[Supplied passage]
+--

# engine swap



## altima jay (Dec 11, 2008)

I WANNA KNOW WILL AN 07 MAXIMA MOTOR FIT IN AN 02 ALTIMA 2.5 BODY?


----------



## RB24SRB24DETT (Jan 9, 2009)

i just looked and that is the same motor as the altima 3.5. if you get the engine cradle and the correct mounts it will fit fine


----------



## altima jay (Dec 11, 2008)

yea i thought it would work, cause im getting the motor for 500 with tranny, and would you know anybody with se-r altima wheels


----------



## RB24SRB24DETT (Jan 9, 2009)

i work at nissan and you dont want to get them from me (you dont even want to think about the price.) i suggest craigslist.com or ebay or call rim shops for take offs. there wont be many take offs.


----------



## altima jay (Dec 11, 2008)

do i have to change my rotors, to v6 ones, and or pads


----------



## RB24SRB24DETT (Jan 9, 2009)

+--

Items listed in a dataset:

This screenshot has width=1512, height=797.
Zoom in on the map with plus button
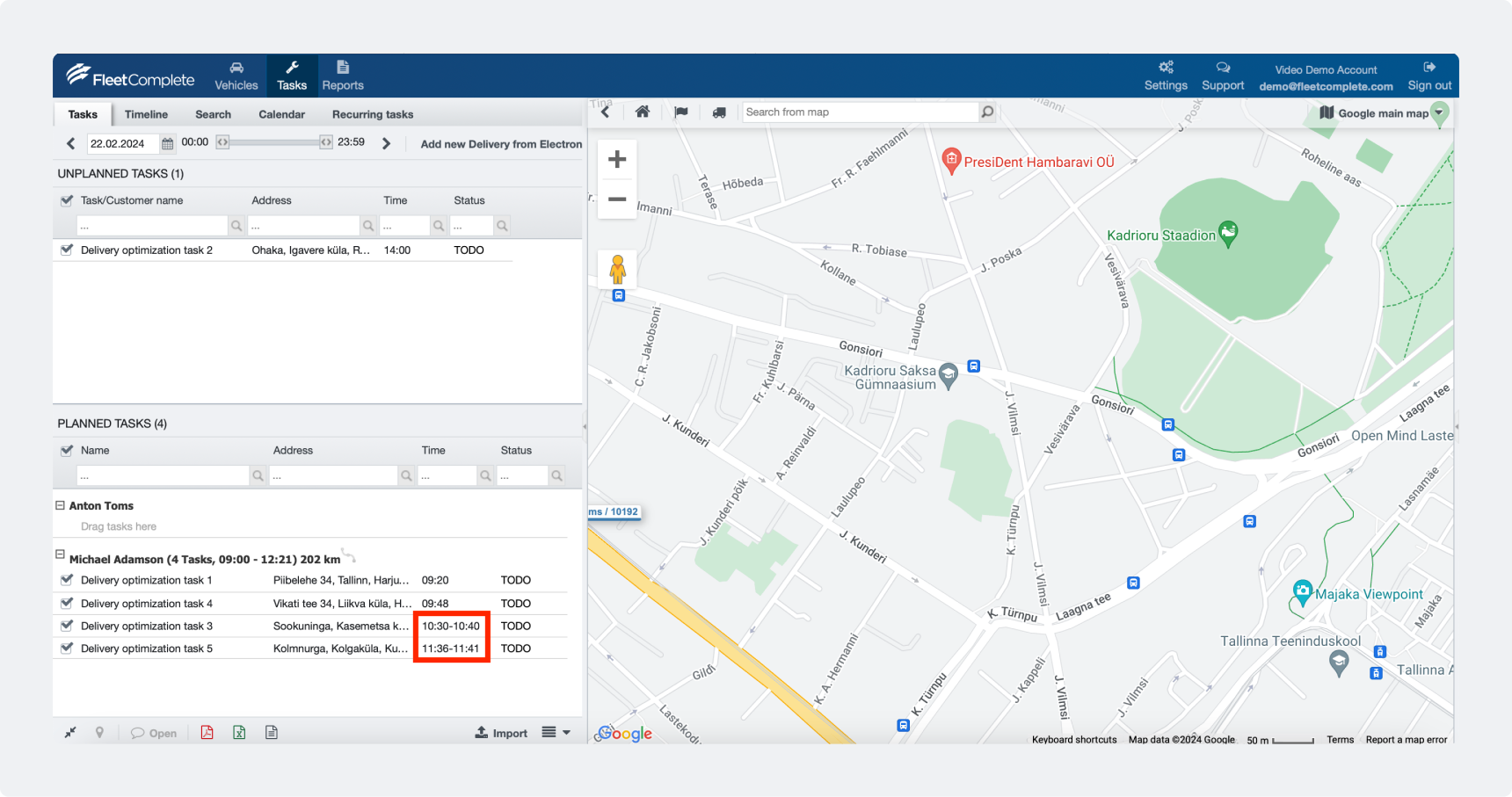[617, 159]

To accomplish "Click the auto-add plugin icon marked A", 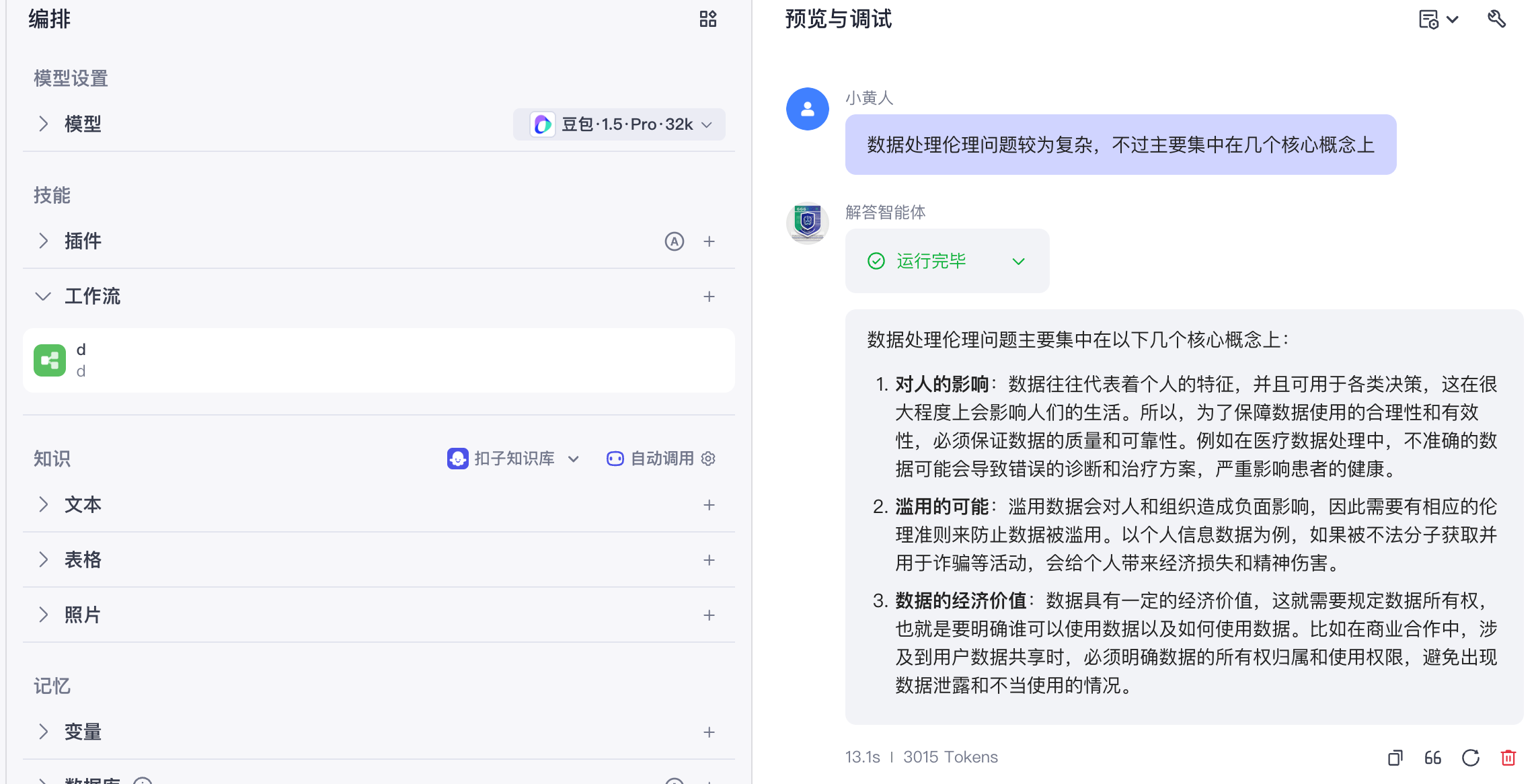I will pyautogui.click(x=674, y=241).
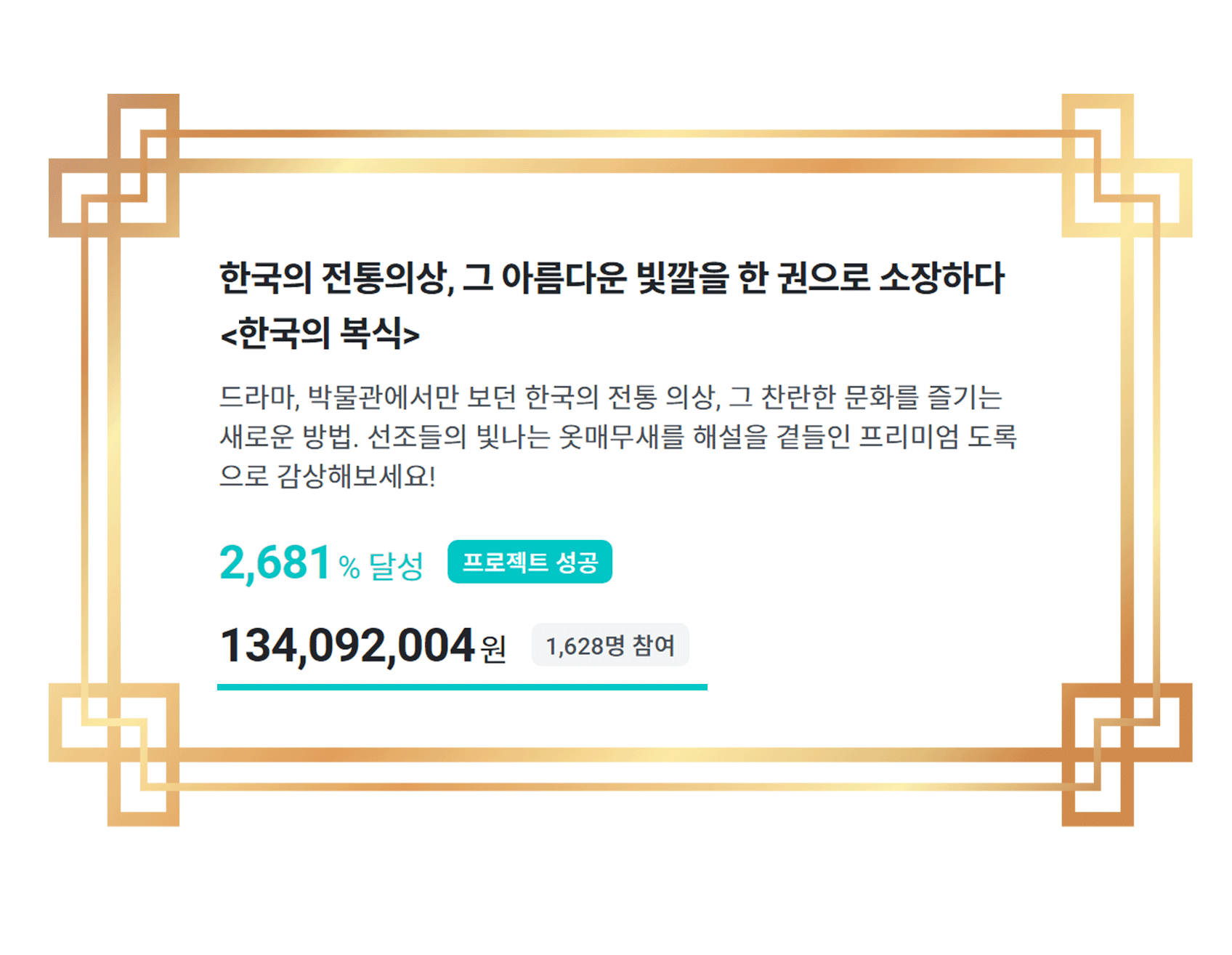
Task: Click the top-left gold corner ornament
Action: (x=115, y=166)
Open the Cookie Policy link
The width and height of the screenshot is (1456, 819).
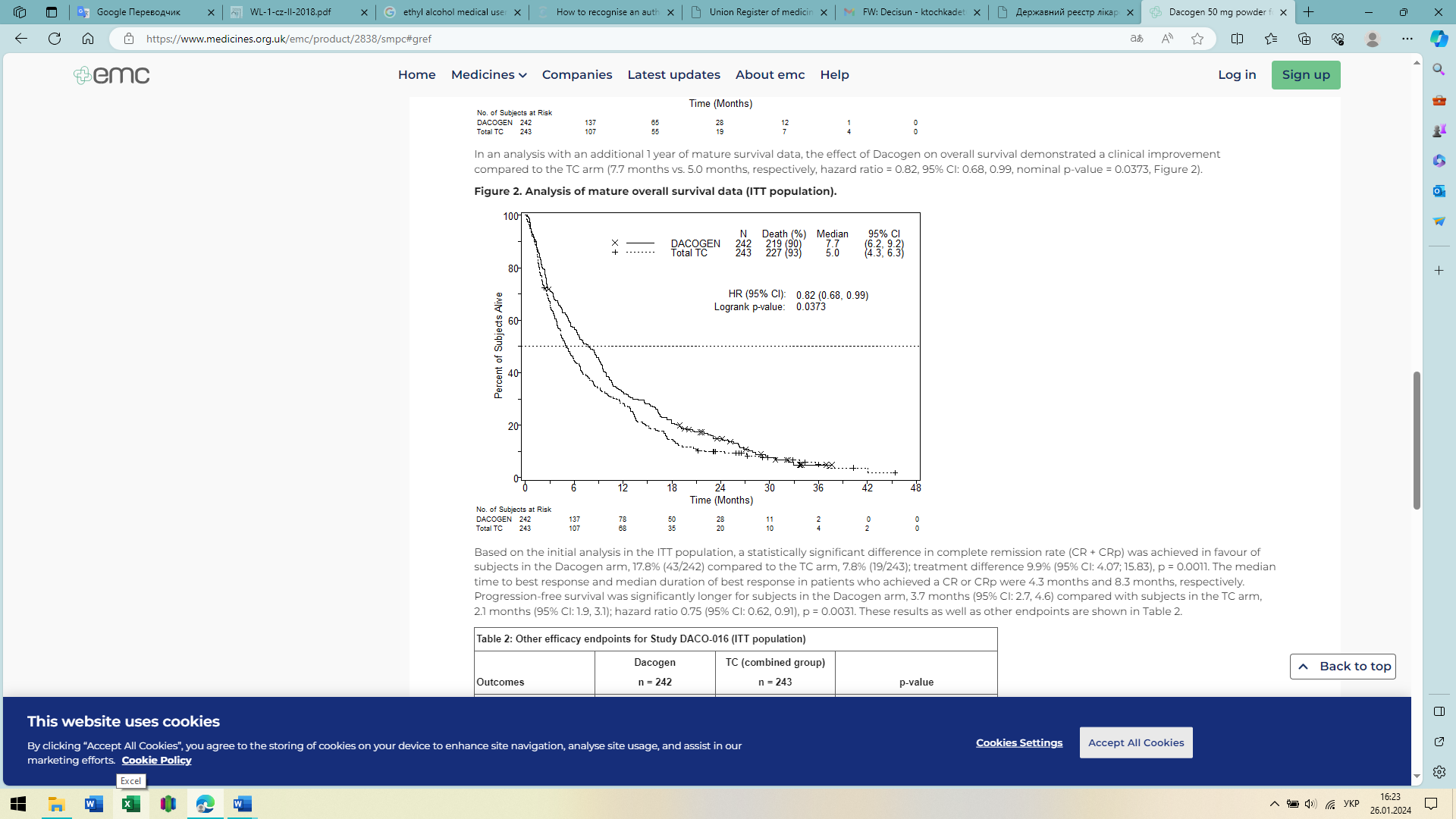(156, 760)

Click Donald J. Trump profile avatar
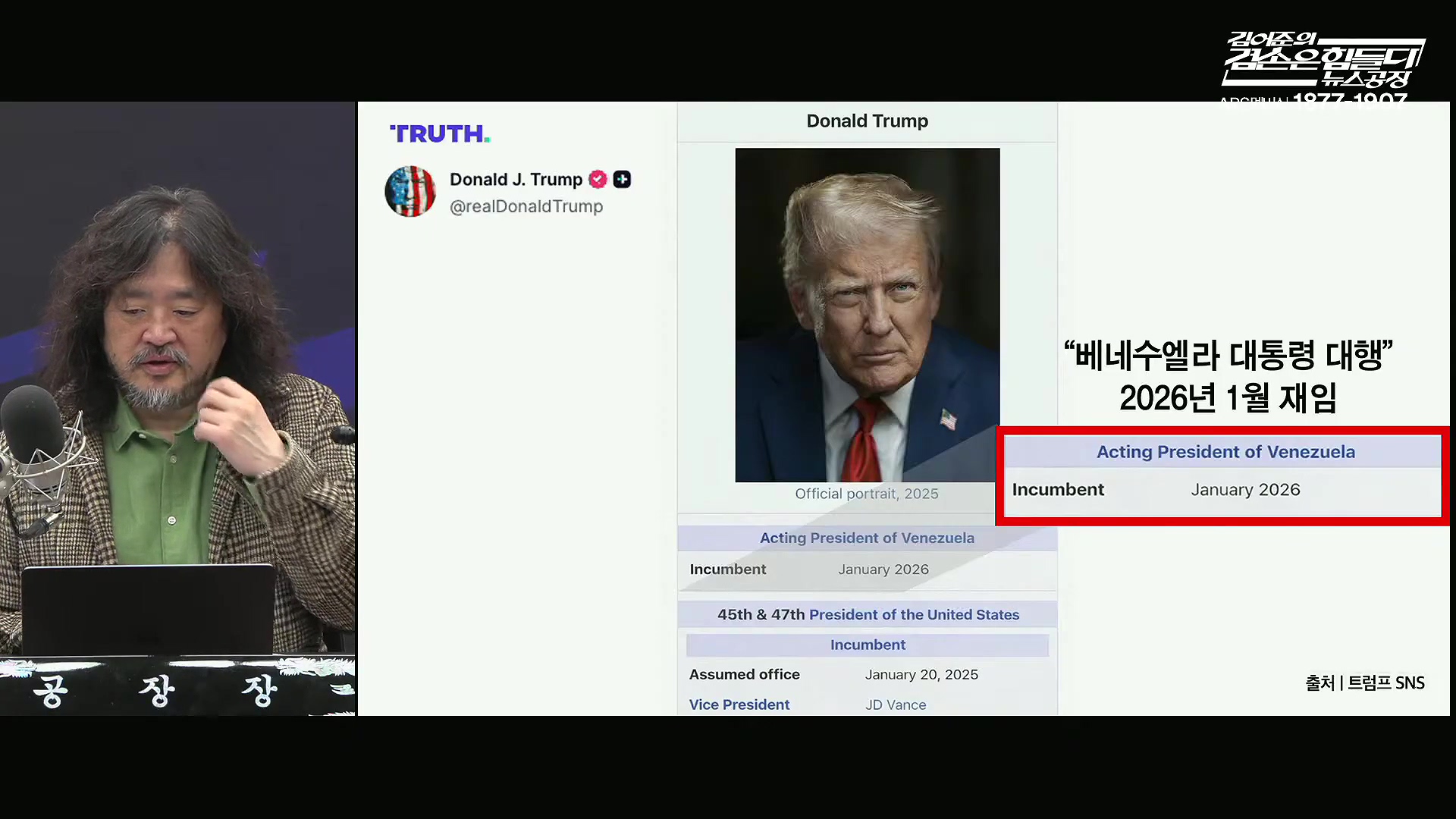click(x=410, y=192)
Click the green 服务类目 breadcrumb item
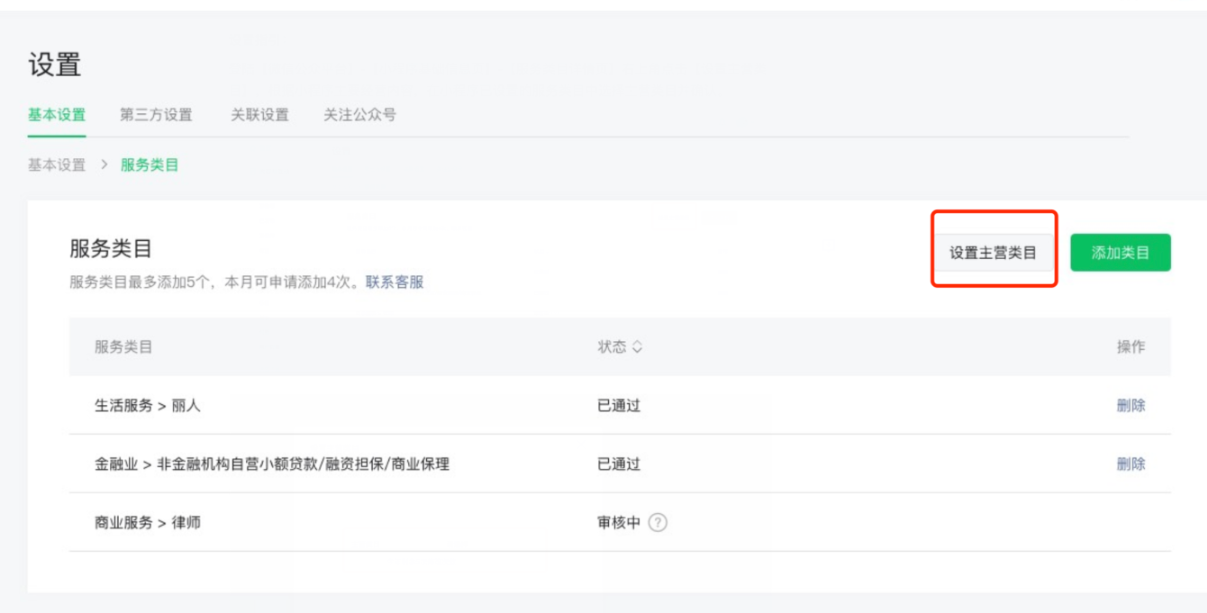This screenshot has height=613, width=1207. (150, 165)
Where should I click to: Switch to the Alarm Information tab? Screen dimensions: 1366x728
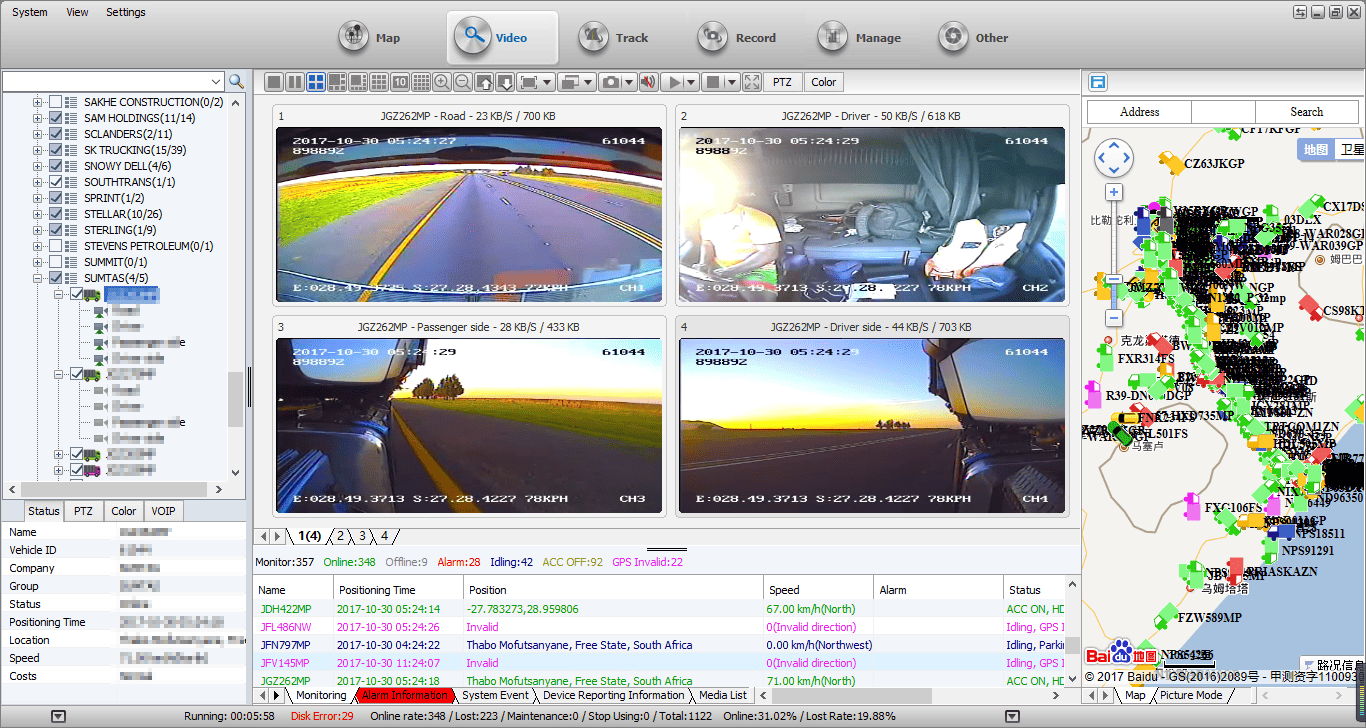tap(404, 695)

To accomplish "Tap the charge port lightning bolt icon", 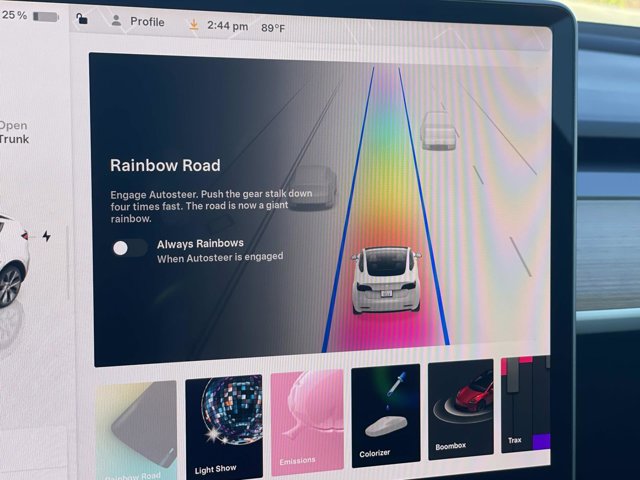I will coord(46,237).
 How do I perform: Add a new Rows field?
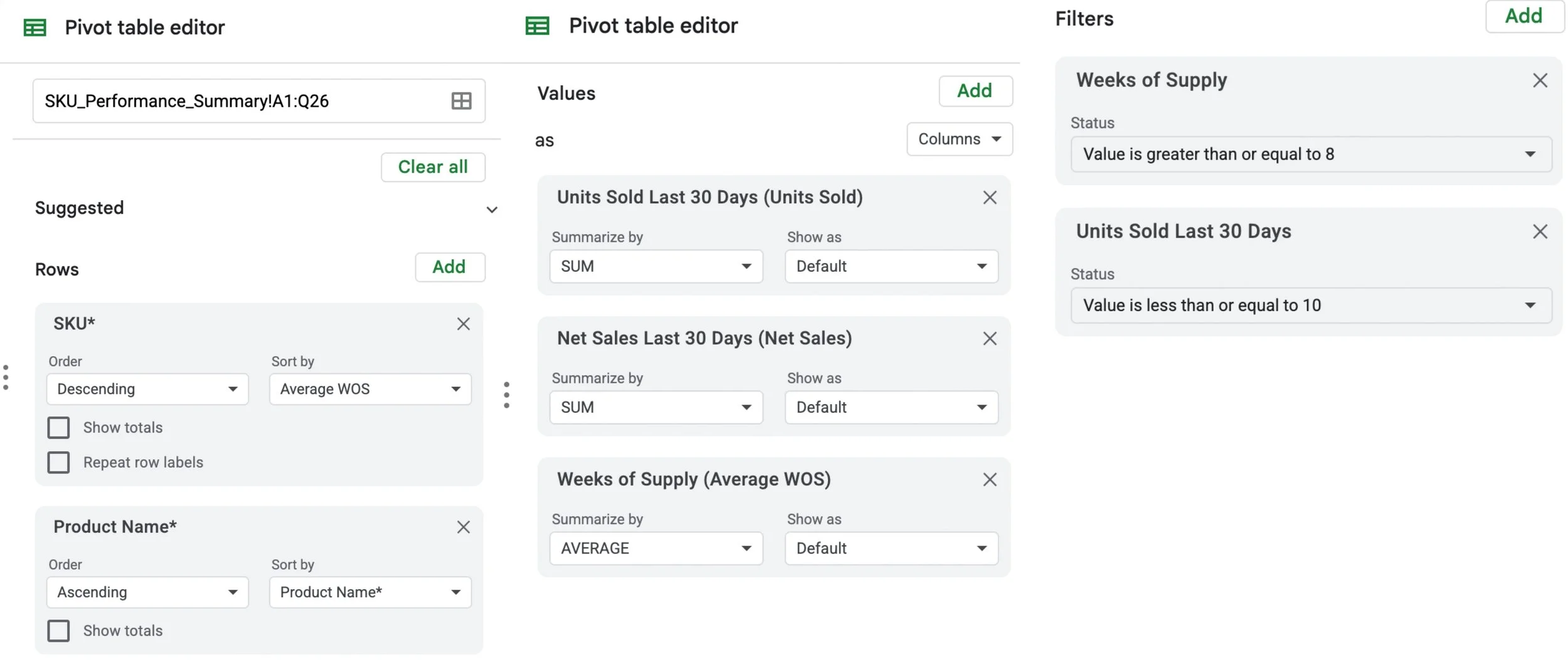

+--

[Written request] In the engine swap thread, what does the reply say is needed for the 07 Maxima motor to fit in the 02 Altima? The records have no connection to the engine swap thread.

[Task output] The engine cradle and the correct mounts.